Esta semana, en la librería, se me acercó una señora pidiéndome recomendación literaria para una adolescente a quien no le gusta leer.
A la cabeza me sobrevino este primer pensamiento: «Entonces, no fuerces porque es probable que el resultado sea peor y acabe por detestar los libros» y le siguió este otro: «Podría darme una pista sobre los gustos de la persona en cuestión y nos ahorraríamos tiempo ambas». Sin embargo, la conversación que había iniciado conmigo misma se vio interrumpida por su insistencia en la ayuda que me pedía. «Lo ha pasado muy mal. Va al psicólogo desde hace bastante tiempo y no quiere salir de casa, así que quiero algún libro entretenido».

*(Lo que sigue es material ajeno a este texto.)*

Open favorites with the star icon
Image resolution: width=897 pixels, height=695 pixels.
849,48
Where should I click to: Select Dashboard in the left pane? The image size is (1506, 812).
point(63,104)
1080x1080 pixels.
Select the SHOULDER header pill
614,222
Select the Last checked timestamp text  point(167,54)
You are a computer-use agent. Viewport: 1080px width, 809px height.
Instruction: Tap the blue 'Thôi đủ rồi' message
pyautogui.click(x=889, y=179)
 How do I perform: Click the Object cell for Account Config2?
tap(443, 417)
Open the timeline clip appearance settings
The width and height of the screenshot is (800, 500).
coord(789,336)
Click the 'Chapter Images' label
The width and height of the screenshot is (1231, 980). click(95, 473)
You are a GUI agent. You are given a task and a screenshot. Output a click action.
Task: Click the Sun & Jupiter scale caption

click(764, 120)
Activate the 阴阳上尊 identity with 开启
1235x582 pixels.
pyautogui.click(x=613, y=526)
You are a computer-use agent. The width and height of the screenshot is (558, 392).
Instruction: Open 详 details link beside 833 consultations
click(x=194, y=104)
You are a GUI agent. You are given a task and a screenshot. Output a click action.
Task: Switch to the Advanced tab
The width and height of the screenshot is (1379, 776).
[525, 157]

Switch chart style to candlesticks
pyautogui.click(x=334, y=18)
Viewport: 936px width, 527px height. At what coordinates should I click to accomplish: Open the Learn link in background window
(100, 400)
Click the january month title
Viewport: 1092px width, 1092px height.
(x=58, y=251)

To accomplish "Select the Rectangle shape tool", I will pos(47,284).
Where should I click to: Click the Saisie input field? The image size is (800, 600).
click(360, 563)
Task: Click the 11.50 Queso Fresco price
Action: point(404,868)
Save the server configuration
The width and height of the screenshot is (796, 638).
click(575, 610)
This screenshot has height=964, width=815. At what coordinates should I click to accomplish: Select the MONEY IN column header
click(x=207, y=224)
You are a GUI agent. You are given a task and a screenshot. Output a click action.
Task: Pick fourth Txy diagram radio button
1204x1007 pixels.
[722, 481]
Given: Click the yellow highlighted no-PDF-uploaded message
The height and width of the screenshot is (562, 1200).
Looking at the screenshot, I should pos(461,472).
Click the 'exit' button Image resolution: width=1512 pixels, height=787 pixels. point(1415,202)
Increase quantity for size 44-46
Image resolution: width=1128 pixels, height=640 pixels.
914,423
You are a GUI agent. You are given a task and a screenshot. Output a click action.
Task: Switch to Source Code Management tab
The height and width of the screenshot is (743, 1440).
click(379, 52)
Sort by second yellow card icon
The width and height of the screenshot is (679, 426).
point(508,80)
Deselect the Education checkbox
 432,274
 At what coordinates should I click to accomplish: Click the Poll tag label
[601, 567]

De manera inmediata deseché lo que había pensado en un primer momento, como si fuera un aspirador recogiendo toda la basura que sobra en la moqueta sucia que estábamos pisando, tan rápidamente, que sólo acerté a decir: «Entonces necesita ser salvada por un libro. Uno. Aunque sea UNO».
Lo dije, como quien en un momento dado verbaliza un «te quiero» sin pensar, quitándose las manchas negras de petróleo que inundaban su interior al pronunciar la «o» final. Como quien cuenta un secreto a un señor mayor en un banco y después se marcha con la angustia ya fuera y dando gracias a aquel viejo, en la distancia, por haber sido el muro de sus lamentos.
Lo dije y añadí después: «A mí también me salvaron», como un pobre que comparte un pedazo de pan con otro pobre porque sabe lo que es pasar hambre, con el petróleo ya desecho y el muro hecho pedazos.